> _Recorded information_
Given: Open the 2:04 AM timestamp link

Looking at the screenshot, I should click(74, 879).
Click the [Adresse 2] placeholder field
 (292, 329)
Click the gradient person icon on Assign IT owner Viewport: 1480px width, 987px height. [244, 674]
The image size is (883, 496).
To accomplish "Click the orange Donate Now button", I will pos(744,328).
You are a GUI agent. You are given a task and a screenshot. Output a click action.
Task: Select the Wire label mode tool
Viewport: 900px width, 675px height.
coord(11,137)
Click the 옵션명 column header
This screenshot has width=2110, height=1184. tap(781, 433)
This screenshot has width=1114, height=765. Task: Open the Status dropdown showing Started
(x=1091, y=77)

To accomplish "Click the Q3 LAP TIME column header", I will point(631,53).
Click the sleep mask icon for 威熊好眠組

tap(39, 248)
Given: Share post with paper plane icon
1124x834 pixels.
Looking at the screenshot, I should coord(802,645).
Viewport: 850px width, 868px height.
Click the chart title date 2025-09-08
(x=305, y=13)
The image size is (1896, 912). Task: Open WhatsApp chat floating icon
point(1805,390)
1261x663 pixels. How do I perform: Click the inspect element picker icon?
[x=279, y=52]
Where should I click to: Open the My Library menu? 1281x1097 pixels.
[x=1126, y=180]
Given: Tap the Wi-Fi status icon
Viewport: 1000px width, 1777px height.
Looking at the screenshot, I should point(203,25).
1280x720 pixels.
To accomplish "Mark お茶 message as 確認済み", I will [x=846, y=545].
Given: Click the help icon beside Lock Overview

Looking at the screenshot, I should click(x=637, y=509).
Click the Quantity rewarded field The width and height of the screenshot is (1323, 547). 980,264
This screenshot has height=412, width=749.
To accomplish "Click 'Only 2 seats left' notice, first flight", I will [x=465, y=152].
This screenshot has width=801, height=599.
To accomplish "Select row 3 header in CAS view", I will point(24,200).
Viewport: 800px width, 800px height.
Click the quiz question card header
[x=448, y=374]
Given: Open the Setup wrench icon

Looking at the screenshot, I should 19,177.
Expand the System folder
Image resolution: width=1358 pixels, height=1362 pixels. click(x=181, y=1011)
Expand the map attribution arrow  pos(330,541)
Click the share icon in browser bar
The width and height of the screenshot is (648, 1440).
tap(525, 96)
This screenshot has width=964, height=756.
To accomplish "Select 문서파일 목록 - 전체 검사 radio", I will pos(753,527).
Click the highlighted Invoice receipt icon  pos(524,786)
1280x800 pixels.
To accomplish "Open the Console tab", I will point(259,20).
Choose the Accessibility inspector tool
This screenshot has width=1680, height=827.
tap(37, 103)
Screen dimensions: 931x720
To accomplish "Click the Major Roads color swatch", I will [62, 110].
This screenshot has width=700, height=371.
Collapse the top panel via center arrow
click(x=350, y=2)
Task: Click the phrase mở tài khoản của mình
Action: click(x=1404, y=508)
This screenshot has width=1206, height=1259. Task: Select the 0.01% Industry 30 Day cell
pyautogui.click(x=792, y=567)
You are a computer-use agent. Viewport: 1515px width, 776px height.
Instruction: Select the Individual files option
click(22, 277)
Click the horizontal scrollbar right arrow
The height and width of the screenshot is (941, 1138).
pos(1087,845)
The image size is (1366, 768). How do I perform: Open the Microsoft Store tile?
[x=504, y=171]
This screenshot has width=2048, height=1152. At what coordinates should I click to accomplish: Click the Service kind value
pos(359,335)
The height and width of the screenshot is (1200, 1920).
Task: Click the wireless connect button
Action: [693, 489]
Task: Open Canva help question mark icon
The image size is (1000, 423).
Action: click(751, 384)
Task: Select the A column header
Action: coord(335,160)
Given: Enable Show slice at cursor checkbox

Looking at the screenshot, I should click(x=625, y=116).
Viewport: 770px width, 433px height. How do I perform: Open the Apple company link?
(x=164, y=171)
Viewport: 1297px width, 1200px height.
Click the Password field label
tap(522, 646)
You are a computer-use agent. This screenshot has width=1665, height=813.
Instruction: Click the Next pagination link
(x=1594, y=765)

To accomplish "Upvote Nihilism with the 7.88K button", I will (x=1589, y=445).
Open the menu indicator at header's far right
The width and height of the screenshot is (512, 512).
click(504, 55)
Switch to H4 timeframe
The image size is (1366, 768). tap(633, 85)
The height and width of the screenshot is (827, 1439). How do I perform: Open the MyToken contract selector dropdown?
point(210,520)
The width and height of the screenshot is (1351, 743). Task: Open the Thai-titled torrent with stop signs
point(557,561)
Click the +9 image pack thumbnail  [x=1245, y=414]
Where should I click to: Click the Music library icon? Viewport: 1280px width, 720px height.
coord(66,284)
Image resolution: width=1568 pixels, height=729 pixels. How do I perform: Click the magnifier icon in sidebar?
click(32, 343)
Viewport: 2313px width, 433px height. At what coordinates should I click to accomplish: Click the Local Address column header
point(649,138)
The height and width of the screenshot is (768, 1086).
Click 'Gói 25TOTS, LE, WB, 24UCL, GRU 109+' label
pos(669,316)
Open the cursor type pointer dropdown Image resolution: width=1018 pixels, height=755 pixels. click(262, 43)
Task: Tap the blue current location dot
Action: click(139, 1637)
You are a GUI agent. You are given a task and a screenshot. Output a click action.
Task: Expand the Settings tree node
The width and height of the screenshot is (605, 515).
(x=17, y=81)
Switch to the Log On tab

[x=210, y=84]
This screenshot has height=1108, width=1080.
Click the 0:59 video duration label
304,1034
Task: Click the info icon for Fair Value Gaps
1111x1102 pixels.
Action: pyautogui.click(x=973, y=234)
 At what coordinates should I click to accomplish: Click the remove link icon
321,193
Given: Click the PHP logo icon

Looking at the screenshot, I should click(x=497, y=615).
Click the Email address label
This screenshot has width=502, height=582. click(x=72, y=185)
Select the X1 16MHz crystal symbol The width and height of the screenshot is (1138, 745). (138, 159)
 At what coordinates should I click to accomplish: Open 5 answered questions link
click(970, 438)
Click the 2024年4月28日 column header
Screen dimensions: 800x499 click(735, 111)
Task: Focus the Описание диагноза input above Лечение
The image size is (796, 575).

> _Exercise brief_
Each line above with the word "computer" needs to be copied.

> _Response area_
You are a computer-use agent. Viewport: 1515px width, 776px height.
You are a computer-use agent. This screenshot has width=1665, height=813.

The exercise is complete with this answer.